# [Action item]
Copy word for word everything in the piece on Julian Assange's arrest warrant from "Julian Assange Still" down to "bail in 2012.".

# [Selected extract]

----------------

Julian Assange Still Faces Arrest if He Leaves the Ecuadorean Embassy After Bid for Warrant to Be Lifted Fails

Updated| WikiLeaks founder Julian Assange has lost his bid to have a police arrest warrant lifted.

At a Tuesday hearing at London's Westminster Magistrates Court, Senior District Judge Emma Arbuthnot dismissed arguments by Assange's legal team against the arrest warrant, issued when Assange jumped bail in 2012.

Julian Assange
WikiLeaks founder Julian Assange makes a speech from the balcony of the Ecuadorean Embassy, in central London, on February 5, 2016. Assange has been holed up at the embassy for five years after skipping bail. Peter Nicholls/Reuters

Assange's legal team argued that it was no longer in British interests to seek Assange's arrest, after Swedish authorities dropped their request to question him over the rape allegations that U.K. police initially had detained him for.

Arbuthnot described Assange as "a man who wants to impose his own terms on the course of justice, whether the course of justice is in this jurisdiction or Sweden.

"He appears to consider himself above the normal rules of law and wants justice only if it goes in his favor."

Arbuthnot said she finds "arrest is a proportionate response" to Assange's actions.

"Defendants on bail up and down the country, and requested persons facing extradition, come to court to face the consequences of their own choices," she said.

"He should have the courage to do the same," she added.

Assange took refuge in 2012 in the Ecuadorean Embassy in London, where he has been holed up ever since. He claims the rape allegations were politically motivated, and could result in his extradition to the U.S., where he says he could be prosecuted for WikiLeaks' release of thousands of U.S. diplomatic cables.

----------------

# [Entries supplied]
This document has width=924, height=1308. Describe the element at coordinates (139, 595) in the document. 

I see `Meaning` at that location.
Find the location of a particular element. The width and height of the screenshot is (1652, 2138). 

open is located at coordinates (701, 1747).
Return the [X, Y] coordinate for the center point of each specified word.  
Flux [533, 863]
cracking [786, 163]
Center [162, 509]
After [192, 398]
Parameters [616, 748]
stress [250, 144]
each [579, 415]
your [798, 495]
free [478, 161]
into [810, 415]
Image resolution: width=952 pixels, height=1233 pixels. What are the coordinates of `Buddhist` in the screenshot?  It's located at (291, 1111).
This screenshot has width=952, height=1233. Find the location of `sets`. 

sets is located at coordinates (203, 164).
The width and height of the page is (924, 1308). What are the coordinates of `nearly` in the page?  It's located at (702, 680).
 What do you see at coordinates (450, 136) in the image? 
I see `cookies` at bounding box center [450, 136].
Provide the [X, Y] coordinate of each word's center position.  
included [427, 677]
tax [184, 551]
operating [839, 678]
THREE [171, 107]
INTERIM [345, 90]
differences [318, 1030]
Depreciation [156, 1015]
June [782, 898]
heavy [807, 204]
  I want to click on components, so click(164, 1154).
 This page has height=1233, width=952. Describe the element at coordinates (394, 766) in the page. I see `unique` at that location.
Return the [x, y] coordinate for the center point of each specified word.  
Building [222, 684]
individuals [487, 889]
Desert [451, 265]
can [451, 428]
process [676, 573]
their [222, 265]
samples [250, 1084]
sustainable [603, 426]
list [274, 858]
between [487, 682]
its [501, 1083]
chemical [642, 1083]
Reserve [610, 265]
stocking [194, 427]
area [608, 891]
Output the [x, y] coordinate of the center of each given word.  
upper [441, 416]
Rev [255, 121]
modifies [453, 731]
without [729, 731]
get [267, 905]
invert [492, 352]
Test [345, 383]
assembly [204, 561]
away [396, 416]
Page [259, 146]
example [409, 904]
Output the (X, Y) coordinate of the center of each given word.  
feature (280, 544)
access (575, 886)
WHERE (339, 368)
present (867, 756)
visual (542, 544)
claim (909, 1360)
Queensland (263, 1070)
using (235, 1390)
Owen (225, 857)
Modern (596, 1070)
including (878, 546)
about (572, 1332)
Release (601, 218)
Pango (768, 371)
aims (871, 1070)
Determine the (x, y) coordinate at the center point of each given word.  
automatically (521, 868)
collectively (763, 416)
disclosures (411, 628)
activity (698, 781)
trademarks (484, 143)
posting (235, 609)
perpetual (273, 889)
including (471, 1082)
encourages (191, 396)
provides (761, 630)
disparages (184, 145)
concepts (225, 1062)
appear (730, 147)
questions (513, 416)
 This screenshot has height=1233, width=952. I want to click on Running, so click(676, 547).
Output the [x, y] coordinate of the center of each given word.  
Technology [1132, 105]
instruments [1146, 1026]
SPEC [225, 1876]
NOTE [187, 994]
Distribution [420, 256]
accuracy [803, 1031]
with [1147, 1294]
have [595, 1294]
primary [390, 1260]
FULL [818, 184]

----------------

# [Exercise answer]
Julian Assange Still Faces Arrest if He Leaves the Ecuadorean Embassy After Bid for Warrant to Be Lifted Fails

Updated| WikiLeaks founder Julian Assange has lost his bid to have a police arrest warrant lifted.

At a Tuesday hearing at London's Westminster Magistrates Court, Senior District Judge Emma Arbuthnot dismissed arguments by Assange's legal team against the arrest warrant, issued when Assange jumped bail in 2012.